Edit the records below so that each occurrence of "dropdown" reads "drop-down", and leave every other character unchanged.
>> Start Dataset entries
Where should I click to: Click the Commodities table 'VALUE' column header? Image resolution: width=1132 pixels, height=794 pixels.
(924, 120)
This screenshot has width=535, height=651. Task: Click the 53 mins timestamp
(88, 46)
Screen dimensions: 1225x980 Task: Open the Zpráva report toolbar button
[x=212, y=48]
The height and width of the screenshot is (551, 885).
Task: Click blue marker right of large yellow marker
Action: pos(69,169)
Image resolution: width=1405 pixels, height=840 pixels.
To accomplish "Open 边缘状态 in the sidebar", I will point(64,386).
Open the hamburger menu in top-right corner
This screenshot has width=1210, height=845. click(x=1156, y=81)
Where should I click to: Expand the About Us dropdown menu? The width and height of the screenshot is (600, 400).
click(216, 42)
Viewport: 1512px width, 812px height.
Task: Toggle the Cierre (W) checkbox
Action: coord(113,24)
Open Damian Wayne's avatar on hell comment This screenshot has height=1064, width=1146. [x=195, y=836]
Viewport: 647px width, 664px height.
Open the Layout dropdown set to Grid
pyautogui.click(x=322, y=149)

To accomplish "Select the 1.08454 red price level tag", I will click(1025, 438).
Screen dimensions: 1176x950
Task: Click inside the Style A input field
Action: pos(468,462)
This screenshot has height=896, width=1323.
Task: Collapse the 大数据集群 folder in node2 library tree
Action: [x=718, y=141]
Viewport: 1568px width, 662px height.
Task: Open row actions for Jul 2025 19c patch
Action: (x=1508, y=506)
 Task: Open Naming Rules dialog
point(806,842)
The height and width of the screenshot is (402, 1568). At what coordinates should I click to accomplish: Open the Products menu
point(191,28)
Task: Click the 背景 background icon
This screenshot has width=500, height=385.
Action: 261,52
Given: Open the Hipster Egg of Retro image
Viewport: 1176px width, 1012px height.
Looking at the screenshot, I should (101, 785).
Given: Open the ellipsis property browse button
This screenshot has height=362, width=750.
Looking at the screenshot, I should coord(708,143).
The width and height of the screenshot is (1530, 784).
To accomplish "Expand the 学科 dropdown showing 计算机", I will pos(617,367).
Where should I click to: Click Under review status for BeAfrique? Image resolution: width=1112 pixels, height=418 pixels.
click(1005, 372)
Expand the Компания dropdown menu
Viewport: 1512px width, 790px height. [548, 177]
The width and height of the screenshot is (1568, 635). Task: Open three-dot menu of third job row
>> End Dataset entries
Response for this exercise:
Where should I click to: Click the Commodities table 'VALUE' column header? Image resolution: width=1132 pixels, height=794 pixels.
(924, 120)
This screenshot has width=535, height=651. Task: Click the 53 mins timestamp
(88, 46)
Screen dimensions: 1225x980 Task: Open the Zpráva report toolbar button
[x=212, y=48]
The height and width of the screenshot is (551, 885).
Task: Click blue marker right of large yellow marker
Action: pos(69,169)
Image resolution: width=1405 pixels, height=840 pixels.
To accomplish "Open 边缘状态 in the sidebar", I will point(64,386).
Open the hamburger menu in top-right corner
This screenshot has width=1210, height=845. click(x=1156, y=81)
Where should I click to: Expand the About Us drop-down menu? The width and height of the screenshot is (600, 400).
click(216, 42)
Viewport: 1512px width, 812px height.
Task: Toggle the Cierre (W) checkbox
Action: coord(113,24)
Open Damian Wayne's avatar on hell comment This screenshot has height=1064, width=1146. [x=195, y=836]
Viewport: 647px width, 664px height.
Open the Layout drop-down set to Grid
pyautogui.click(x=322, y=149)

To accomplish "Select the 1.08454 red price level tag", I will click(1025, 438).
Screen dimensions: 1176x950
Task: Click inside the Style A input field
Action: pos(468,462)
This screenshot has height=896, width=1323.
Task: Collapse the 大数据集群 folder in node2 library tree
Action: [x=718, y=141]
Viewport: 1568px width, 662px height.
Task: Open row actions for Jul 2025 19c patch
Action: (x=1508, y=506)
 Task: Open Naming Rules dialog
point(806,842)
The height and width of the screenshot is (402, 1568). At what coordinates should I click to accomplish: Open the Products menu
point(191,28)
Task: Click the 背景 background icon
This screenshot has width=500, height=385.
Action: 261,52
Given: Open the Hipster Egg of Retro image
Viewport: 1176px width, 1012px height.
Looking at the screenshot, I should (101, 785).
Given: Open the ellipsis property browse button
This screenshot has height=362, width=750.
Looking at the screenshot, I should coord(708,143).
The width and height of the screenshot is (1530, 784).
To accomplish "Expand the 学科 drop-down showing 计算机", I will pos(617,367).
Where should I click to: Click Under review status for BeAfrique? Image resolution: width=1112 pixels, height=418 pixels.
click(1005, 372)
Expand the Компания drop-down menu
Viewport: 1512px width, 790px height. [548, 177]
The width and height of the screenshot is (1568, 635). Task: Open three-dot menu of third job row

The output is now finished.